Snippet-enforcement hook (Phase 2). The planned prompt-snippet feature (pinning/enforcing prompt snippets) attaches at the Configuration level. getConfigurationSystemPrompt() is the single seam where enforced snippets will be folded into the returned prompt — consumers keep calling the same method and stay unchanged when Phase 2 lands.

Consequences

● Image, TTS and transcription models are first-class registry citizens: curated, activatable, default-flagged and visible in the backend Models module like chat models.
● Consuming extensions resolve the instance-preferred specialized model via resolveDefaultModel() instead of hardcoding one, with a guaranteed-safe fallback.
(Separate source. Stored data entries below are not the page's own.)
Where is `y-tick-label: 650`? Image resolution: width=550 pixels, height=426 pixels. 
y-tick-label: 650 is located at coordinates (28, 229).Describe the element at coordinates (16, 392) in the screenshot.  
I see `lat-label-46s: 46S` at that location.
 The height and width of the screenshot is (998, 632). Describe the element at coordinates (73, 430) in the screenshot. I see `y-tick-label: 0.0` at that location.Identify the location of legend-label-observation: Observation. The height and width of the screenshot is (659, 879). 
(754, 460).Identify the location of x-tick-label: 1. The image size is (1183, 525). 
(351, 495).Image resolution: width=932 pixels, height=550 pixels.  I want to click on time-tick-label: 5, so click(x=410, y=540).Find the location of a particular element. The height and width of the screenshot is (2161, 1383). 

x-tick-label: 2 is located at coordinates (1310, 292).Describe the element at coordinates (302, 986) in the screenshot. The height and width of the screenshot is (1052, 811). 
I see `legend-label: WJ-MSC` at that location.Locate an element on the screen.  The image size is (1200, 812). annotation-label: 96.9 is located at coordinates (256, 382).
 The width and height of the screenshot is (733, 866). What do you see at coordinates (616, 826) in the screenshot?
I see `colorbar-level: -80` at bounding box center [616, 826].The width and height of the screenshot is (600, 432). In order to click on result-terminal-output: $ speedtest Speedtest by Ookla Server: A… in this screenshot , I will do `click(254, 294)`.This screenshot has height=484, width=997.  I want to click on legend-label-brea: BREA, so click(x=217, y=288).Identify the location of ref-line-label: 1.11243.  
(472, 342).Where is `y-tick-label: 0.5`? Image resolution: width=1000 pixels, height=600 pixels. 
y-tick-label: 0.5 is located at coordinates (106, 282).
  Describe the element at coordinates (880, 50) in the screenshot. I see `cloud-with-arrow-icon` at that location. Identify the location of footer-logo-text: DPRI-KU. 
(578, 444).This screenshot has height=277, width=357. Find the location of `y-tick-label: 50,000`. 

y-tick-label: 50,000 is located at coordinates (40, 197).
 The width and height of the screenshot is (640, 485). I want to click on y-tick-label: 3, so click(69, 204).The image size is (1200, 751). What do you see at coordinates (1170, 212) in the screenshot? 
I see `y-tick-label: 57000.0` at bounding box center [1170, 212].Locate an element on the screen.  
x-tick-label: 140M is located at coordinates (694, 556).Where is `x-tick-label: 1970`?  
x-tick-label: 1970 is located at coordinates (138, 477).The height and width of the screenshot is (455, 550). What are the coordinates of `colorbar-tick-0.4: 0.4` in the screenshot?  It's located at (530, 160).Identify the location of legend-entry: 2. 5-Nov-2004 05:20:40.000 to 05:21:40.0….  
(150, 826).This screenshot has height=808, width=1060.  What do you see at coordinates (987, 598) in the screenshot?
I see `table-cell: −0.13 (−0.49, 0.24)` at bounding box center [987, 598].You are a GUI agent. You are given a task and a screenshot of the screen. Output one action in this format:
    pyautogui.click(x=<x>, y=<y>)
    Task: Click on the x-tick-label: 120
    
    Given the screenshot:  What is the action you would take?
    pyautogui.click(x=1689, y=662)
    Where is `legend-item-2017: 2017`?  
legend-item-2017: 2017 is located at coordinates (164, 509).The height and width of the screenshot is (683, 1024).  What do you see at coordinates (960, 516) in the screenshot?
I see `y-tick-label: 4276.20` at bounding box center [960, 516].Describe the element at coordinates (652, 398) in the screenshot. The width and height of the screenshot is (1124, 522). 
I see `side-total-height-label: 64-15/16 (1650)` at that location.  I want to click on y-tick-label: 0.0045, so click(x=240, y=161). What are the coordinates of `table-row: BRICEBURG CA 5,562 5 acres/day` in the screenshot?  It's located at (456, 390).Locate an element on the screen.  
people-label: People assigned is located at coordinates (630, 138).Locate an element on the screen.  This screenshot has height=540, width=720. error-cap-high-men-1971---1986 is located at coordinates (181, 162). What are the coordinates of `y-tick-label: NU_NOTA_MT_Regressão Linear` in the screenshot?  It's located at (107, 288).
● Configurations are the stable consumer contract for specialized calls too: model swaps and system-prompt changes are central, one-record edits — no consumer redeployment.
● Analytics model breakdowns link specialized spend to registry records via model_uid and to configurations via configuration_uid.
◐ Hardcoded service defaults remain as fallbacks — instances without curated records keep working unchanged.
◑ Up to two additional fail-soft repository lookups per tracked specialized call (indexed single-row queries; negligible next to the API call).